◆ **Task directions**:
Where a record contains a picture, omit it; otherwise reproduce the listing exactly.

◆ **Data for review**:
-*-

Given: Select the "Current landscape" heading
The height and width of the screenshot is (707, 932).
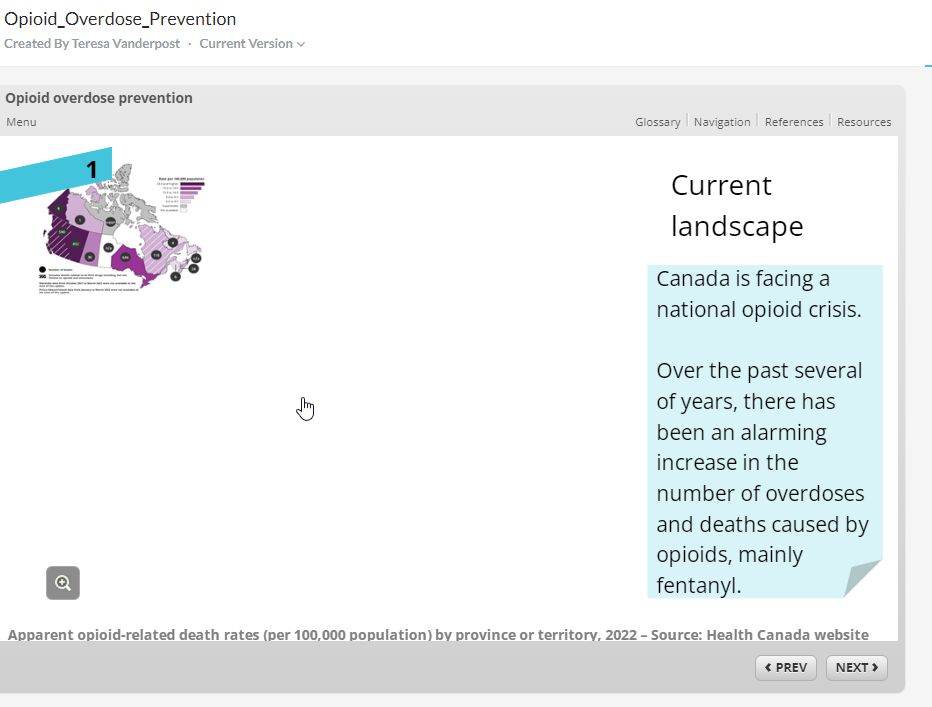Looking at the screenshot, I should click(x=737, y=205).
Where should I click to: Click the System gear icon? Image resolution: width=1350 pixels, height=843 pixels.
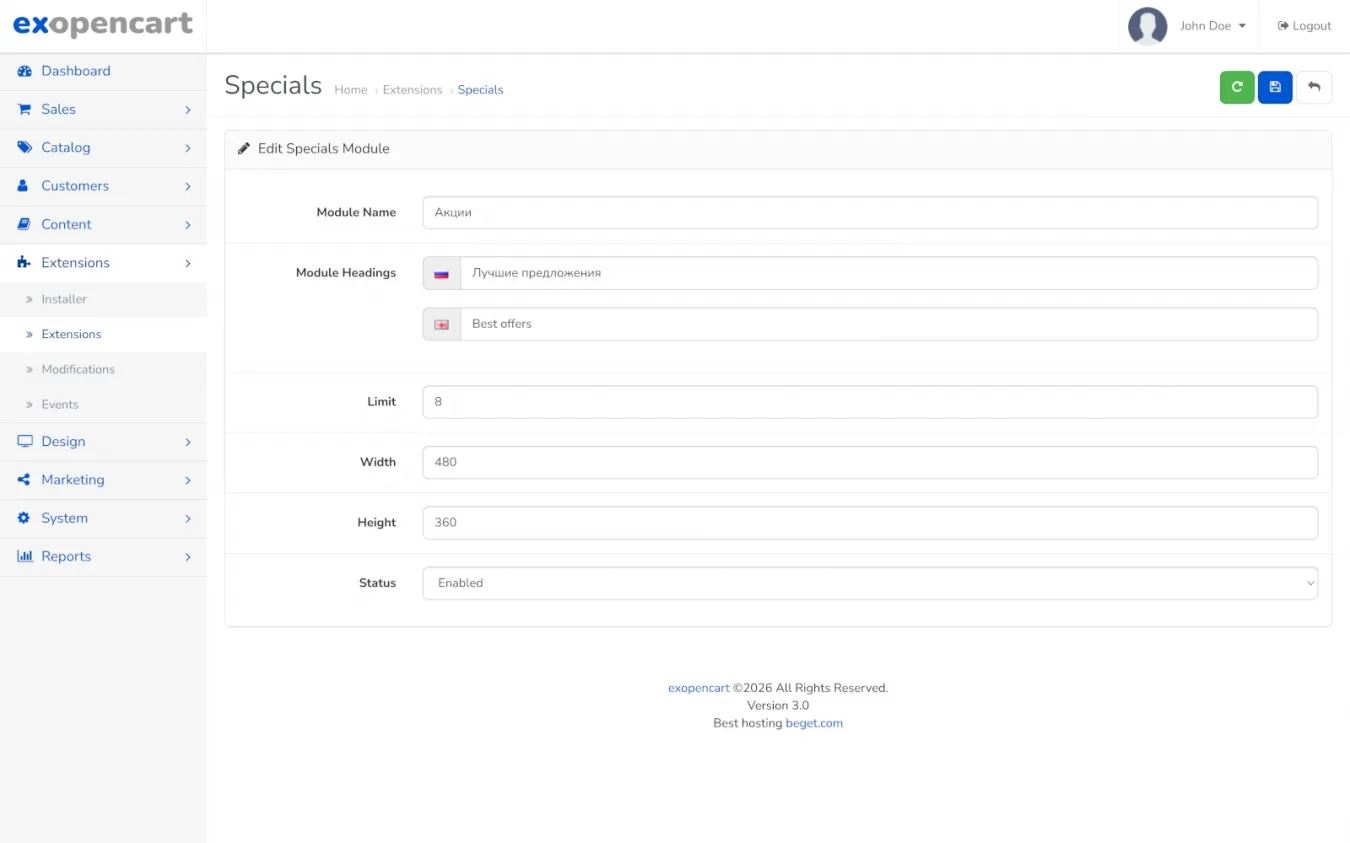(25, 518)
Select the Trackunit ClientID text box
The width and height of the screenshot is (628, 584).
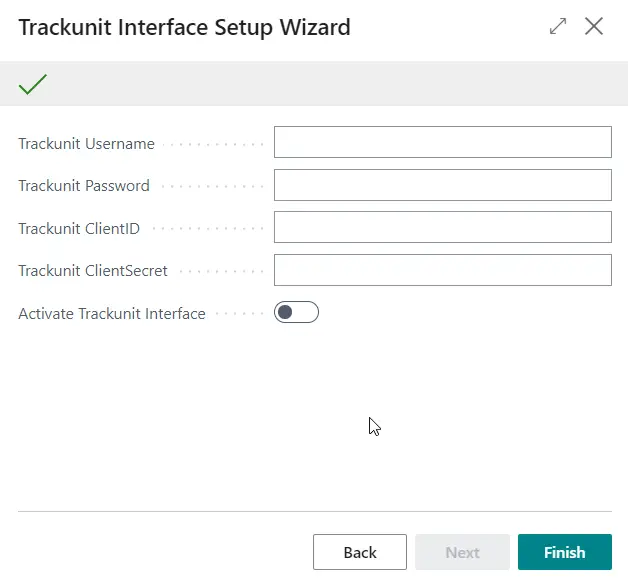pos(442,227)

-*-

◆ **Problem solution**:
Given: Select the "Current landscape" heading
The height and width of the screenshot is (707, 932).
Looking at the screenshot, I should click(x=737, y=205).
Where should I click to: Click the System gear icon? Image resolution: width=1350 pixels, height=843 pixels.
(25, 518)
Select the Trackunit ClientID text box
The width and height of the screenshot is (628, 584).
pos(442,227)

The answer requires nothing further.